Work task ▸ Exactly how many lines in the entries contain "computer"? Give that number alone.

Records from a dataset:
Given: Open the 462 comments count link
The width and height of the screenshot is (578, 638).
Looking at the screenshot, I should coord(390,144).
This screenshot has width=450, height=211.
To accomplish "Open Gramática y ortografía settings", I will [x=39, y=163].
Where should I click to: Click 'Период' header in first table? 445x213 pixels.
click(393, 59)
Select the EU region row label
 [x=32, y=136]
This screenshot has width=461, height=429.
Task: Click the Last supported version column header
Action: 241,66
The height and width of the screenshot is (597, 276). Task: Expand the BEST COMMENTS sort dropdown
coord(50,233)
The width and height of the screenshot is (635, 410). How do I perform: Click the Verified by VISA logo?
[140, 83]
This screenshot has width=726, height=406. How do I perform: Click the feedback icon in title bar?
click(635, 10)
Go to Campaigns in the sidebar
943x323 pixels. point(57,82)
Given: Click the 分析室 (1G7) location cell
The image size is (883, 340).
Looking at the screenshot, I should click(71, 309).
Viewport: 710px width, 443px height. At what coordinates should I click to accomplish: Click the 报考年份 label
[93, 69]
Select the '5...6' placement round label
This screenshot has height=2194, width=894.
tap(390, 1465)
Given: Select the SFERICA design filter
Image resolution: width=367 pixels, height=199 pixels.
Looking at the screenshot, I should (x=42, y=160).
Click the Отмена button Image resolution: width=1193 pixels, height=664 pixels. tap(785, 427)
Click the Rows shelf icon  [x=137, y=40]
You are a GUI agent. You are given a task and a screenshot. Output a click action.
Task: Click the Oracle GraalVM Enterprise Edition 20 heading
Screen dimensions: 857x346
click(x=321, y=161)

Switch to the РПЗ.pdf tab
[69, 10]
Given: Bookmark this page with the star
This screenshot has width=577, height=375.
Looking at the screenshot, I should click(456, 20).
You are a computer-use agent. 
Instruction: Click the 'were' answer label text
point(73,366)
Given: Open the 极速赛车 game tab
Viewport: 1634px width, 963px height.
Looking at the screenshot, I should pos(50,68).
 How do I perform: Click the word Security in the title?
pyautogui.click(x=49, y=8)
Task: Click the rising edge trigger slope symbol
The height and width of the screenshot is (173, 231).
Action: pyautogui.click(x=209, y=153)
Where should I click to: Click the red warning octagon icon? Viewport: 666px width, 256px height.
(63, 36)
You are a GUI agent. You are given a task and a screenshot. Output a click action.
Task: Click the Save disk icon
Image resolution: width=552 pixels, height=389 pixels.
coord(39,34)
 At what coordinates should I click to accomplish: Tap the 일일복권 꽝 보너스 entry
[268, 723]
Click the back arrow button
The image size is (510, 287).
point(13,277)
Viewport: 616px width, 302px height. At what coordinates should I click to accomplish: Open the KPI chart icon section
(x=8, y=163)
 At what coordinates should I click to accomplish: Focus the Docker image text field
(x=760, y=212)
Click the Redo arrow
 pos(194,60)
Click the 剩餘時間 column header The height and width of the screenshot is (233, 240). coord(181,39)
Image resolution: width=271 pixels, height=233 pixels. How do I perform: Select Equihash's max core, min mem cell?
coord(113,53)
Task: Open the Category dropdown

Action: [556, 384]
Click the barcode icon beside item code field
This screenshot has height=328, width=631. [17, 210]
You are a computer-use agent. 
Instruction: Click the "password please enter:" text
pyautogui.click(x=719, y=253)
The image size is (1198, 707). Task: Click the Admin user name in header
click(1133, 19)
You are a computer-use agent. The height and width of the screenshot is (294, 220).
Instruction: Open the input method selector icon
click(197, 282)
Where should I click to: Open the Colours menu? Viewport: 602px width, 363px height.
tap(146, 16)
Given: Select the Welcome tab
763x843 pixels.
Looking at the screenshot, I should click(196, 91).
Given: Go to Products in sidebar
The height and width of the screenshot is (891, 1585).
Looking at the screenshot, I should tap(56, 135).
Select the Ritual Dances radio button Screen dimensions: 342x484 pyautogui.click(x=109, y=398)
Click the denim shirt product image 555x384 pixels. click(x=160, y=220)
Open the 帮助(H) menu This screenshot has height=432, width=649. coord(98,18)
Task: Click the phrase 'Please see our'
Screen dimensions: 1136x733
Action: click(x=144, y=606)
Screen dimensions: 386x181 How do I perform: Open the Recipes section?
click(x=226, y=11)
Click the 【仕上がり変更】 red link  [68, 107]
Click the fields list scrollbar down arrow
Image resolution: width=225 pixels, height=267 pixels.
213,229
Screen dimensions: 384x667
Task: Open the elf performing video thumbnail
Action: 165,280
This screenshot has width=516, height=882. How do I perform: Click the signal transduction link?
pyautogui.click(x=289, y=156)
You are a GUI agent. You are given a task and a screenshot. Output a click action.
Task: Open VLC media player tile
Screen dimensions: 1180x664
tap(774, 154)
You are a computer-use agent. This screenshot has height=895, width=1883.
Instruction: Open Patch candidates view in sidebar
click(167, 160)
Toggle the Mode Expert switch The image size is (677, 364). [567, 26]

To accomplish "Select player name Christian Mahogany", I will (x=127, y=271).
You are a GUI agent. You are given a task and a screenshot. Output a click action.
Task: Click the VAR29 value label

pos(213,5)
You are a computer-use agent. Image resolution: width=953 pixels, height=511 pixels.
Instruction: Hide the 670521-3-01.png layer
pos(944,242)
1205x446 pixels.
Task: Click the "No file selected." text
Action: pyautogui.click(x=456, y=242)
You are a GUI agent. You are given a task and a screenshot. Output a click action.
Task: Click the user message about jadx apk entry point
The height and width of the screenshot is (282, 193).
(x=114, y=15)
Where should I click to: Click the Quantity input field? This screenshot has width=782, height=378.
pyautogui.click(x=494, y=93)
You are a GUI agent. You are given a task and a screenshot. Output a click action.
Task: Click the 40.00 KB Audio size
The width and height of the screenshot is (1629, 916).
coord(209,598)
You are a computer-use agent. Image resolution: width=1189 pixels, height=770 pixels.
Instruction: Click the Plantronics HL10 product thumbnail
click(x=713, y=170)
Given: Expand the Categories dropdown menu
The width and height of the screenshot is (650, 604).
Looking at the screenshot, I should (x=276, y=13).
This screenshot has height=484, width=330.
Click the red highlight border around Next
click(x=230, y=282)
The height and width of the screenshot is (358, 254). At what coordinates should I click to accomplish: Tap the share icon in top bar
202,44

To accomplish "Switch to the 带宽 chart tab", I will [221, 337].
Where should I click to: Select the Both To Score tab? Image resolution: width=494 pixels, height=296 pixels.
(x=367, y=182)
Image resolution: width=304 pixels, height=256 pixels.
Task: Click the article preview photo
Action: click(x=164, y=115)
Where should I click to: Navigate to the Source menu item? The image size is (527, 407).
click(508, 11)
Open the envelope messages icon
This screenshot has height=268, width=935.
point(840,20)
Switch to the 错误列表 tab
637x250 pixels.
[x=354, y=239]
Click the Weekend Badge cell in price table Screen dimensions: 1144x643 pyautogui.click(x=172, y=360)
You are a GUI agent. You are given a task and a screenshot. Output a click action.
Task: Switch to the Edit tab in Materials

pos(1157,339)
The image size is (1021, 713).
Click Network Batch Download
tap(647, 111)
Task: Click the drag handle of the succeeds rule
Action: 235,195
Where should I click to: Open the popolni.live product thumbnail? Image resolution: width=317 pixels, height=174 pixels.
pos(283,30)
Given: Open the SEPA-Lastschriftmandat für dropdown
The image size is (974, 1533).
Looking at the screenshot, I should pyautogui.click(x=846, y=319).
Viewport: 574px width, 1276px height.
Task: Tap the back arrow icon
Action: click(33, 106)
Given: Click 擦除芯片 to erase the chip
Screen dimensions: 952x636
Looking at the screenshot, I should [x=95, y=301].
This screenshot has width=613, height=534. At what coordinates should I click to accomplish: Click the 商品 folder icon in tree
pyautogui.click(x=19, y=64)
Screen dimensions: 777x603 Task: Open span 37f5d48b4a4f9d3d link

Output ▸ 6